Exercise materials:
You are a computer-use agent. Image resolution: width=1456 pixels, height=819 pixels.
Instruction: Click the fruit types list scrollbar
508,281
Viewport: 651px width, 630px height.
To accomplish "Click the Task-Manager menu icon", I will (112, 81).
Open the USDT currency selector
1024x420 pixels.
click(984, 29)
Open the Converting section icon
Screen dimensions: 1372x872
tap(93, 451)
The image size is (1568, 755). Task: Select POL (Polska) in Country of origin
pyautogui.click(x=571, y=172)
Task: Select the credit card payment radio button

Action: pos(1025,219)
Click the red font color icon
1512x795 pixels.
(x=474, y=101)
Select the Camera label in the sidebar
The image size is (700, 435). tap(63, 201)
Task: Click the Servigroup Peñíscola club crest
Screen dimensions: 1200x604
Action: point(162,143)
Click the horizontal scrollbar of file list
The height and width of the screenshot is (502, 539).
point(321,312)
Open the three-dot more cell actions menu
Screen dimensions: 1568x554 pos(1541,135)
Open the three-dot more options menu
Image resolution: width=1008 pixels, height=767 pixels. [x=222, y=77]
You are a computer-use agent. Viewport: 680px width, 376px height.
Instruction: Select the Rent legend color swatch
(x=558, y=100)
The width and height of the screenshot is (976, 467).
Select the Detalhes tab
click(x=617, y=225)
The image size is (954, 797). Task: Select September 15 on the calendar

What the task requires: Reproduce all of the items above verbatim, line for line.

Correct answer:
You are a computer-use agent. Image resolution: width=1456 pixels, height=819 pixels.
Instruction: Click the fruit types list scrollbar
508,281
Viewport: 651px width, 630px height.
To accomplish "Click the Task-Manager menu icon", I will (112, 81).
Open the USDT currency selector
1024x420 pixels.
click(984, 29)
Open the Converting section icon
Screen dimensions: 1372x872
tap(93, 451)
The image size is (1568, 755). Task: Select POL (Polska) in Country of origin
pyautogui.click(x=571, y=172)
Task: Select the credit card payment radio button

Action: pos(1025,219)
Click the red font color icon
1512x795 pixels.
(x=474, y=101)
Select the Camera label in the sidebar
The image size is (700, 435). tap(63, 201)
Task: Click the Servigroup Peñíscola club crest
Screen dimensions: 1200x604
Action: point(162,143)
Click the horizontal scrollbar of file list
The height and width of the screenshot is (502, 539).
point(321,312)
Open the three-dot more cell actions menu
Screen dimensions: 1568x554 pos(1541,135)
Open the three-dot more options menu
Image resolution: width=1008 pixels, height=767 pixels. [x=222, y=77]
You are a computer-use agent. Viewport: 680px width, 376px height.
Instruction: Select the Rent legend color swatch
(x=558, y=100)
The width and height of the screenshot is (976, 467).
Select the Detalhes tab
click(x=617, y=225)
The image size is (954, 797). Task: Select September 15 on the calendar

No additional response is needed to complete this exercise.